▶ Given data
+++

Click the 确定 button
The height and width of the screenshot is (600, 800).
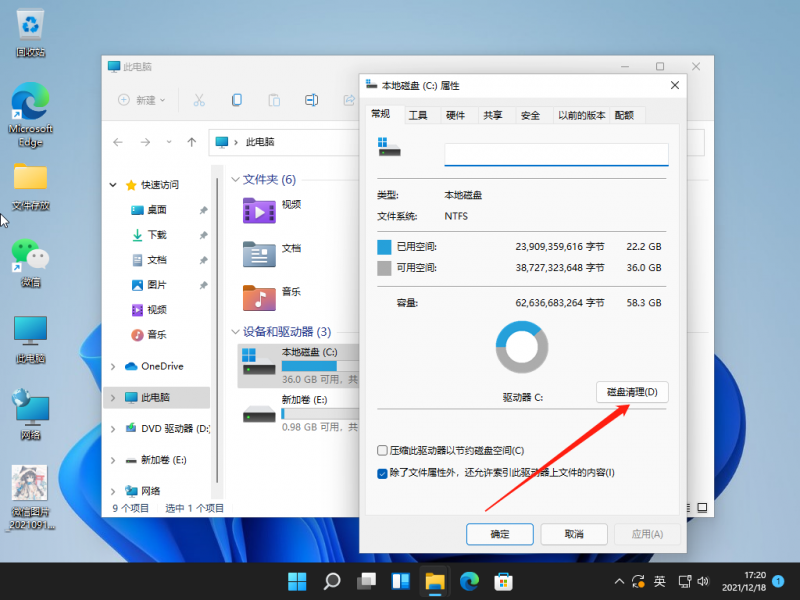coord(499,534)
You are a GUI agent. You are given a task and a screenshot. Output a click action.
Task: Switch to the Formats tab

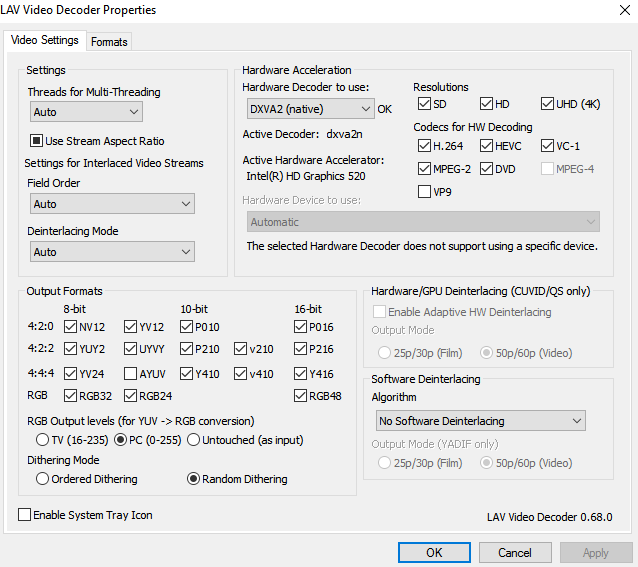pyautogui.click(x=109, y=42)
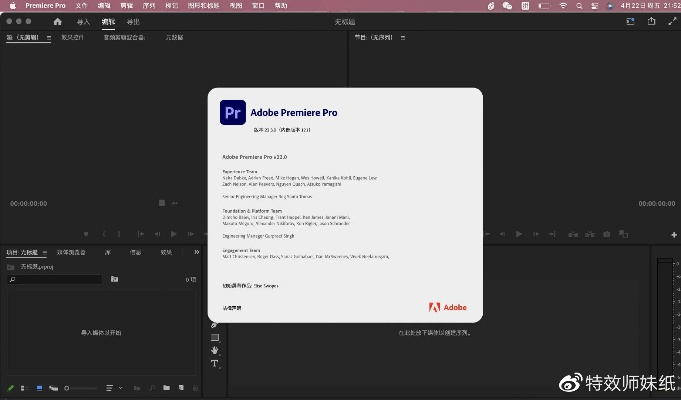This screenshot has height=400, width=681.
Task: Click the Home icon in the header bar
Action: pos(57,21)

+++

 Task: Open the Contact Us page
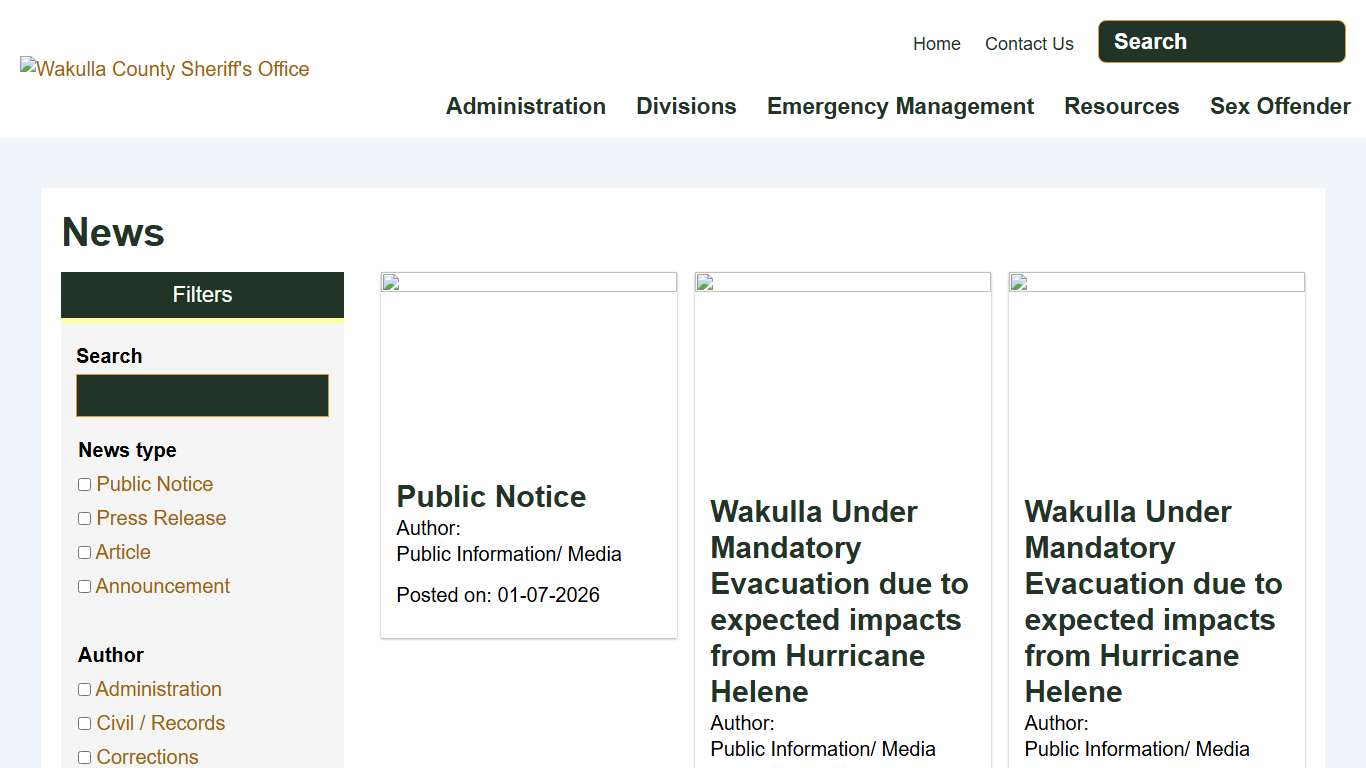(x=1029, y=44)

+++

▶ What the task requires
Above this task is a listing with pictures in it. Retype only the lines from the one containing "Click the 确定 button" through the one containing "You are a GUI", both included, and not the pictures.

▶ Exercise response
Click the 确定 button
The height and width of the screenshot is (600, 800).
coord(499,534)
You are a GUI agent. You are given a task and a screenshot. Output a click action.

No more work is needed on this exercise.